▸ **Work instruction**
Leave the pictures out, and repeat exactly every line from the one with "Given: Open the" through the end of the data below.

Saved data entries

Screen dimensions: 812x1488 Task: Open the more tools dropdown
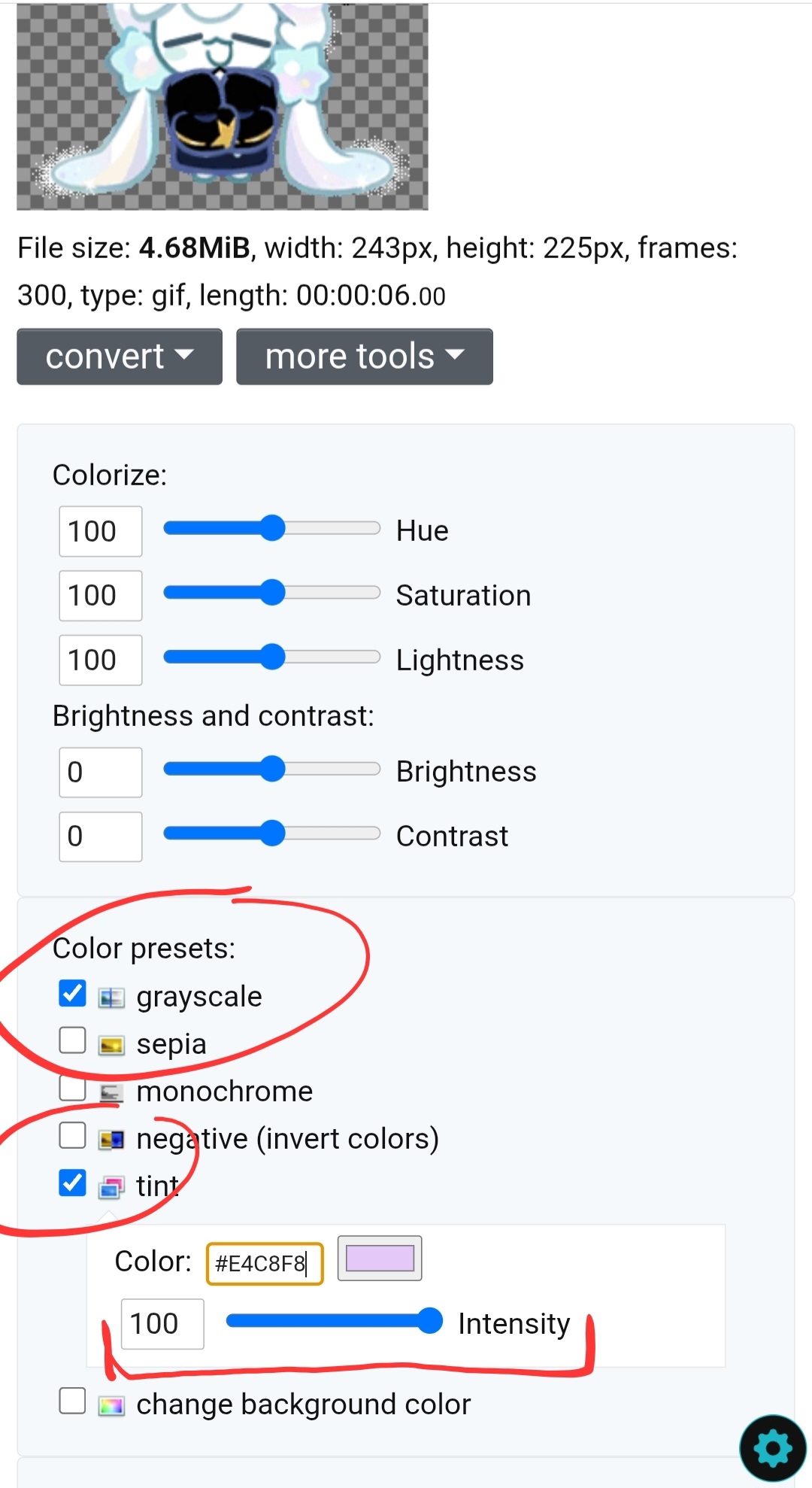click(365, 357)
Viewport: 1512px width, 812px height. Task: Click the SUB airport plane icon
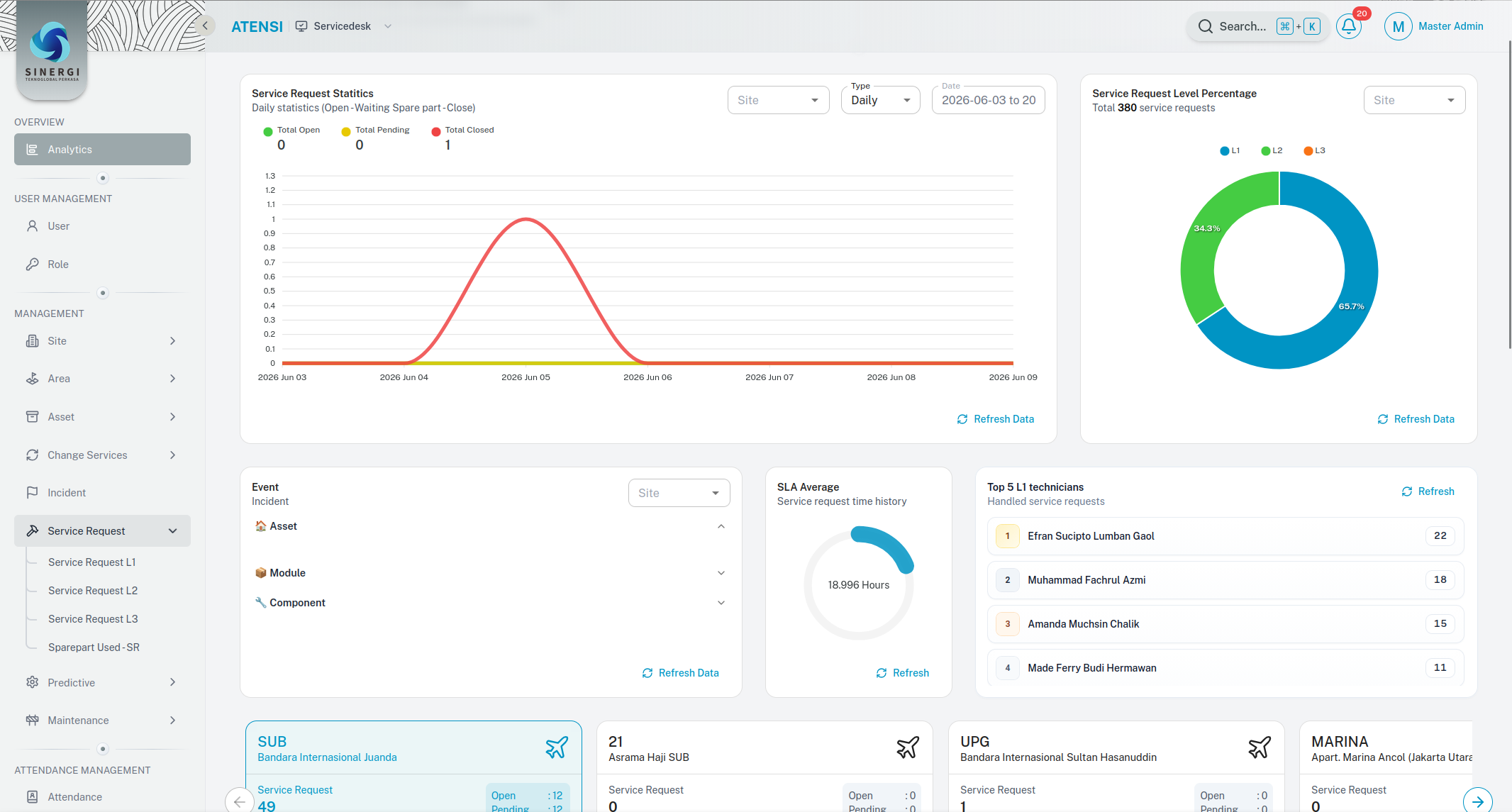coord(557,747)
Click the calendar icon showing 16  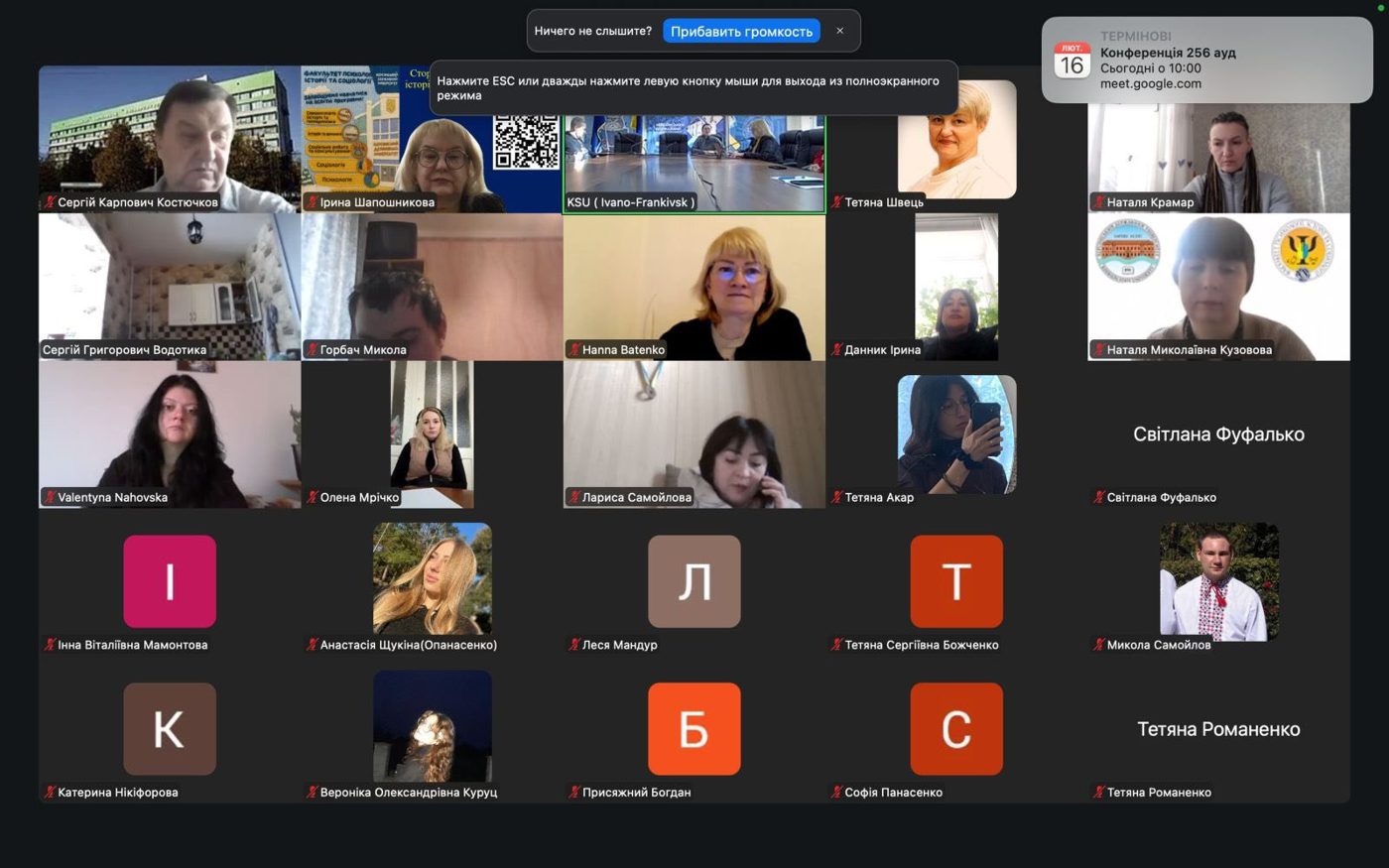tap(1072, 61)
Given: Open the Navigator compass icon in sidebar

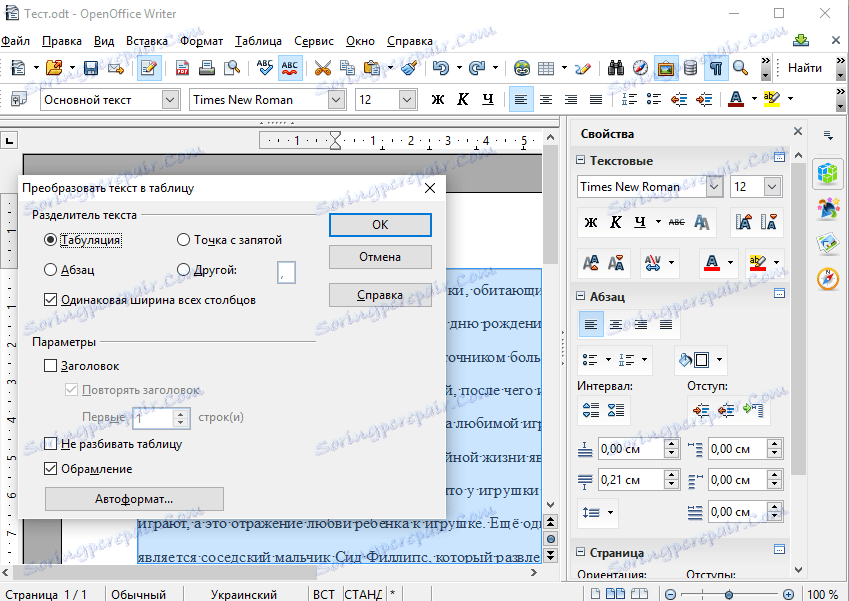Looking at the screenshot, I should click(x=827, y=278).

▸ **Exercise answer**
Given: Open the Navigator compass icon in sidebar

Looking at the screenshot, I should click(x=827, y=278).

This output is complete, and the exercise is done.